-- Exercise instructions --
Could you copy every record below exactly as it is written?

Stored data entries:
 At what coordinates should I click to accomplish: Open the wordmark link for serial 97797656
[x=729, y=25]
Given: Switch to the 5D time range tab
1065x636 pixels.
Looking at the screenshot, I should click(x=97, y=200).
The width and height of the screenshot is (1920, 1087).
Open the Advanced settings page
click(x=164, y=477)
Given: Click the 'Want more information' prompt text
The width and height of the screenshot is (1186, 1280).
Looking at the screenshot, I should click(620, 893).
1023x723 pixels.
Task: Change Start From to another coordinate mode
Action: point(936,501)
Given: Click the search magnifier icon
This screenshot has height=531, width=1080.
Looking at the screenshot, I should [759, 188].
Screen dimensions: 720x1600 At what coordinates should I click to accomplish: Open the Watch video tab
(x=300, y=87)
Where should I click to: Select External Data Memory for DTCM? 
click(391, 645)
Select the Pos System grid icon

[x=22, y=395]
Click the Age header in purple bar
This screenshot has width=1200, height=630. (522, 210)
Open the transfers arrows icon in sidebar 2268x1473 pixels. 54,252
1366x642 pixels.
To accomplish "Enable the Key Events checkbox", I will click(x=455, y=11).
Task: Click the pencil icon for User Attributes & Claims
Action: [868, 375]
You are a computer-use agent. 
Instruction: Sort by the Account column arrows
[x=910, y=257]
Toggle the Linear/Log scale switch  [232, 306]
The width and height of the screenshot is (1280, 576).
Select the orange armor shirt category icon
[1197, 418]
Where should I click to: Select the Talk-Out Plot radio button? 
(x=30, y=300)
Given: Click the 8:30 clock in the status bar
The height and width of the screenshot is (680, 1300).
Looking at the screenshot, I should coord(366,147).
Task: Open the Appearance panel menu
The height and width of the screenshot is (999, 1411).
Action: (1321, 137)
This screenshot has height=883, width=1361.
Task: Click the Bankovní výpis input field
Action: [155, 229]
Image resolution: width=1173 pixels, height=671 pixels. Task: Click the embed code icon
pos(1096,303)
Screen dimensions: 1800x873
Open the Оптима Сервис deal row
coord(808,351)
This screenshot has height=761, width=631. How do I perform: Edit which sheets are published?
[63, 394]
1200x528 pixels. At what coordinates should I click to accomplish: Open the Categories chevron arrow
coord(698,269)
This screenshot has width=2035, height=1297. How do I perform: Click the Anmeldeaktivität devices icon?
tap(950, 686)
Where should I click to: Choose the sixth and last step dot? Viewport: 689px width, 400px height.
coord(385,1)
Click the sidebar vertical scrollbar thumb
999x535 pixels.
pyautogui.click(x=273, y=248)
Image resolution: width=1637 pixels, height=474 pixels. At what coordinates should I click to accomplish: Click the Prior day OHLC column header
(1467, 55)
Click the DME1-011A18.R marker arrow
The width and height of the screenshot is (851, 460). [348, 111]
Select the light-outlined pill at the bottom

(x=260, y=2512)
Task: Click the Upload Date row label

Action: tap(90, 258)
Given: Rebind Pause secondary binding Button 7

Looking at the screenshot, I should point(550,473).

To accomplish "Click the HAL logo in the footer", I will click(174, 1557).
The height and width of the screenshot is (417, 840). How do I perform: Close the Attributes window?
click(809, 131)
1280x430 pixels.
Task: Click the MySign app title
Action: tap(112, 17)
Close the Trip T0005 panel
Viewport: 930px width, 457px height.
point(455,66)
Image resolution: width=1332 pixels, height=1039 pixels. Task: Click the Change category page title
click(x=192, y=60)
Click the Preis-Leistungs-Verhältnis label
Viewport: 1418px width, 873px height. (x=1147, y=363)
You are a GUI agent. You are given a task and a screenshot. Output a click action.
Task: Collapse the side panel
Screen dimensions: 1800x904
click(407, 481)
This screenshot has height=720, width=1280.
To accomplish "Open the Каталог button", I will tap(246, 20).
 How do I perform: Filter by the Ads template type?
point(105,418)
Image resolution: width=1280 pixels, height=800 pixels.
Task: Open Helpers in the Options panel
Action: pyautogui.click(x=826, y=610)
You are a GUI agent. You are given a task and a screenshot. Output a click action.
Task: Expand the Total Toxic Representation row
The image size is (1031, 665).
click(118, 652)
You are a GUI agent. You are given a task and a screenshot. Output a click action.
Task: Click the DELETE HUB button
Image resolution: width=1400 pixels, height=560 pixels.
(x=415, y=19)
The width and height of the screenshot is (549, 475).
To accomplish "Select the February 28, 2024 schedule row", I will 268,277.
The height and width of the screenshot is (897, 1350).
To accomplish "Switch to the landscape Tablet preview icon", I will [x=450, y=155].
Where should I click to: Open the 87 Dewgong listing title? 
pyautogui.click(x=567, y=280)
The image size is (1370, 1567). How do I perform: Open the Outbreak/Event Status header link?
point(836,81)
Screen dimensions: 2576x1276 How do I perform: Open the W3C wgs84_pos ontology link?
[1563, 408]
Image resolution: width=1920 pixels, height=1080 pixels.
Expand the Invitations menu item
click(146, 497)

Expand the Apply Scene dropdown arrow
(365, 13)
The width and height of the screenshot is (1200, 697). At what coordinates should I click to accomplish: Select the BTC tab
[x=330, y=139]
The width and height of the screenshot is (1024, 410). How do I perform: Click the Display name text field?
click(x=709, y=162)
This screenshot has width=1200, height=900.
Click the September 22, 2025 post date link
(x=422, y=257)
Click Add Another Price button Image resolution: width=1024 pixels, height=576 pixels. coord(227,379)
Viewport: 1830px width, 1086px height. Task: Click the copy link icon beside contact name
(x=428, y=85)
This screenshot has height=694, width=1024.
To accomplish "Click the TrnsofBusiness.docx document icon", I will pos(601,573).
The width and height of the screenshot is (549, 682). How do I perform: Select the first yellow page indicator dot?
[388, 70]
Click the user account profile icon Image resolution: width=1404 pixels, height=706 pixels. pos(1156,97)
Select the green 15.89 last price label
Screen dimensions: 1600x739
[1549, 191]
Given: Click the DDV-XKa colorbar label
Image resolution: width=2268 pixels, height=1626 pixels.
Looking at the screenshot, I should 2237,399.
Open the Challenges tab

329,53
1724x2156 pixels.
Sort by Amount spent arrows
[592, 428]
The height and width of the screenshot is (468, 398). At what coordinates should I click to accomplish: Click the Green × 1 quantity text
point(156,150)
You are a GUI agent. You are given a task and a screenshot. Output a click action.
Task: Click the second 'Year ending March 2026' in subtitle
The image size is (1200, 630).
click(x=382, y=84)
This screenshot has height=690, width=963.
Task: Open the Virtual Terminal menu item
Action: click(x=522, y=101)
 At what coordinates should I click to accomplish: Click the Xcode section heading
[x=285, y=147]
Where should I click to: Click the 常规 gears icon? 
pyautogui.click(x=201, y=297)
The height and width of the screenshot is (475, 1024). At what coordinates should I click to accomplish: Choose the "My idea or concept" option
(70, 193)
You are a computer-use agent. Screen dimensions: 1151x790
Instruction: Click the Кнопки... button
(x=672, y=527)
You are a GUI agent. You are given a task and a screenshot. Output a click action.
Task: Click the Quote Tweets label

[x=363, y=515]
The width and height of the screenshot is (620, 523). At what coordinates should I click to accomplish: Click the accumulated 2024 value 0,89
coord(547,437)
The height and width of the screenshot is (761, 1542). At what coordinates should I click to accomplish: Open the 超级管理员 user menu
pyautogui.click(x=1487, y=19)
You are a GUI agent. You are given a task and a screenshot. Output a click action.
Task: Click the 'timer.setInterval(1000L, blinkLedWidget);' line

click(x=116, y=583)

-- Finished exercise --
 At what coordinates should I click to accomplish: Open the wordmark link for serial 97797656
[x=729, y=25]
Given: Switch to the 5D time range tab
1065x636 pixels.
Looking at the screenshot, I should click(x=97, y=200).
The width and height of the screenshot is (1920, 1087).
Open the Advanced settings page
click(x=164, y=477)
Given: Click the 'Want more information' prompt text
The width and height of the screenshot is (1186, 1280).
Looking at the screenshot, I should click(620, 893).
1023x723 pixels.
Task: Change Start From to another coordinate mode
Action: point(936,501)
Given: Click the search magnifier icon
This screenshot has height=531, width=1080.
Looking at the screenshot, I should [759, 188].
Screen dimensions: 720x1600 At what coordinates should I click to accomplish: Open the Watch video tab
(x=300, y=87)
Where should I click to: Select External Data Memory for DTCM? 
click(391, 645)
Select the Pos System grid icon

[x=22, y=395]
Click the Age header in purple bar
This screenshot has width=1200, height=630. (522, 210)
Open the transfers arrows icon in sidebar 2268x1473 pixels. 54,252
1366x642 pixels.
To accomplish "Enable the Key Events checkbox", I will click(x=455, y=11).
Task: Click the pencil icon for User Attributes & Claims
Action: [868, 375]
You are a computer-use agent. 
Instruction: Sort by the Account column arrows
[x=910, y=257]
Toggle the Linear/Log scale switch  [232, 306]
The width and height of the screenshot is (1280, 576).
Select the orange armor shirt category icon
[1197, 418]
Where should I click to: Select the Talk-Out Plot radio button? 
(x=30, y=300)
Given: Click the 8:30 clock in the status bar
The height and width of the screenshot is (680, 1300).
Looking at the screenshot, I should coord(366,147).
Task: Open the Appearance panel menu
The height and width of the screenshot is (999, 1411).
Action: (1321, 137)
This screenshot has height=883, width=1361.
Task: Click the Bankovní výpis input field
Action: [155, 229]
Image resolution: width=1173 pixels, height=671 pixels. Task: Click the embed code icon
pos(1096,303)
Screen dimensions: 1800x873
Open the Оптима Сервис deal row
coord(808,351)
This screenshot has height=761, width=631. How do I perform: Edit which sheets are published?
[63, 394]
1200x528 pixels. At what coordinates should I click to accomplish: Open the Categories chevron arrow
coord(698,269)
This screenshot has width=2035, height=1297. How do I perform: Click the Anmeldeaktivität devices icon?
tap(950, 686)
Where should I click to: Choose the sixth and last step dot? Viewport: 689px width, 400px height.
coord(385,1)
Click the sidebar vertical scrollbar thumb
999x535 pixels.
pyautogui.click(x=273, y=248)
Image resolution: width=1637 pixels, height=474 pixels. At what coordinates should I click to accomplish: Click the Prior day OHLC column header
(1467, 55)
Click the DME1-011A18.R marker arrow
The width and height of the screenshot is (851, 460). [348, 111]
Select the light-outlined pill at the bottom

(x=260, y=2512)
Task: Click the Upload Date row label

Action: tap(90, 258)
Given: Rebind Pause secondary binding Button 7

Looking at the screenshot, I should point(550,473).

To accomplish "Click the HAL logo in the footer", I will click(174, 1557).
The height and width of the screenshot is (417, 840). How do I perform: Close the Attributes window?
click(809, 131)
1280x430 pixels.
Task: Click the MySign app title
Action: tap(112, 17)
Close the Trip T0005 panel
Viewport: 930px width, 457px height.
point(455,66)
Image resolution: width=1332 pixels, height=1039 pixels. Task: Click the Change category page title
click(x=192, y=60)
Click the Preis-Leistungs-Verhältnis label
Viewport: 1418px width, 873px height. (x=1147, y=363)
You are a GUI agent. You are given a task and a screenshot. Output a click action.
Task: Collapse the side panel
Screen dimensions: 1800x904
click(407, 481)
This screenshot has height=720, width=1280.
To accomplish "Open the Каталог button", I will tap(246, 20).
 How do I perform: Filter by the Ads template type?
point(105,418)
Image resolution: width=1280 pixels, height=800 pixels.
Task: Open Helpers in the Options panel
Action: pyautogui.click(x=826, y=610)
You are a GUI agent. You are given a task and a screenshot. Output a click action.
Task: Expand the Total Toxic Representation row
The image size is (1031, 665).
click(118, 652)
You are a GUI agent. You are given a task and a screenshot. Output a click action.
Task: Click the DELETE HUB button
Image resolution: width=1400 pixels, height=560 pixels.
(x=415, y=19)
The width and height of the screenshot is (549, 475).
To accomplish "Select the February 28, 2024 schedule row", I will 268,277.
The height and width of the screenshot is (897, 1350).
To accomplish "Switch to the landscape Tablet preview icon", I will [x=450, y=155].
Where should I click to: Open the 87 Dewgong listing title? 
pyautogui.click(x=567, y=280)
The image size is (1370, 1567). How do I perform: Open the Outbreak/Event Status header link?
point(836,81)
Screen dimensions: 2576x1276 How do I perform: Open the W3C wgs84_pos ontology link?
[1563, 408]
Image resolution: width=1920 pixels, height=1080 pixels.
Expand the Invitations menu item
click(146, 497)

Expand the Apply Scene dropdown arrow
(365, 13)
The width and height of the screenshot is (1200, 697). At what coordinates should I click to accomplish: Select the BTC tab
[x=330, y=139]
The width and height of the screenshot is (1024, 410). How do I perform: Click the Display name text field?
click(x=709, y=162)
This screenshot has width=1200, height=900.
Click the September 22, 2025 post date link
(x=422, y=257)
Click Add Another Price button Image resolution: width=1024 pixels, height=576 pixels. coord(227,379)
Viewport: 1830px width, 1086px height. Task: Click the copy link icon beside contact name
(x=428, y=85)
This screenshot has height=694, width=1024.
To accomplish "Click the TrnsofBusiness.docx document icon", I will pos(601,573).
The width and height of the screenshot is (549, 682). How do I perform: Select the first yellow page indicator dot?
[388, 70]
Click the user account profile icon Image resolution: width=1404 pixels, height=706 pixels. pos(1156,97)
Select the green 15.89 last price label
Screen dimensions: 1600x739
[1549, 191]
Given: Click the DDV-XKa colorbar label
Image resolution: width=2268 pixels, height=1626 pixels.
Looking at the screenshot, I should 2237,399.
Open the Challenges tab

329,53
1724x2156 pixels.
Sort by Amount spent arrows
[592, 428]
The height and width of the screenshot is (468, 398). At what coordinates should I click to accomplish: Click the Green × 1 quantity text
point(156,150)
You are a GUI agent. You are given a task and a screenshot. Output a click action.
Task: Click the second 'Year ending March 2026' in subtitle
The image size is (1200, 630).
click(x=382, y=84)
This screenshot has height=690, width=963.
Task: Open the Virtual Terminal menu item
Action: click(x=522, y=101)
 At what coordinates should I click to accomplish: Click the Xcode section heading
[x=285, y=147]
Where should I click to: Click the 常规 gears icon? 
pyautogui.click(x=201, y=297)
The height and width of the screenshot is (475, 1024). At what coordinates should I click to accomplish: Choose the "My idea or concept" option
(70, 193)
You are a computer-use agent. Screen dimensions: 1151x790
Instruction: Click the Кнопки... button
(x=672, y=527)
You are a GUI agent. You are given a task and a screenshot. Output a click action.
Task: Click the Quote Tweets label

[x=363, y=515]
The width and height of the screenshot is (620, 523). At what coordinates should I click to accomplish: Click the accumulated 2024 value 0,89
coord(547,437)
The height and width of the screenshot is (761, 1542). At what coordinates should I click to accomplish: Open the 超级管理员 user menu
pyautogui.click(x=1487, y=19)
You are a GUI agent. You are given a task and a screenshot. Output a click action.
Task: Click the 'timer.setInterval(1000L, blinkLedWidget);' line

click(x=116, y=583)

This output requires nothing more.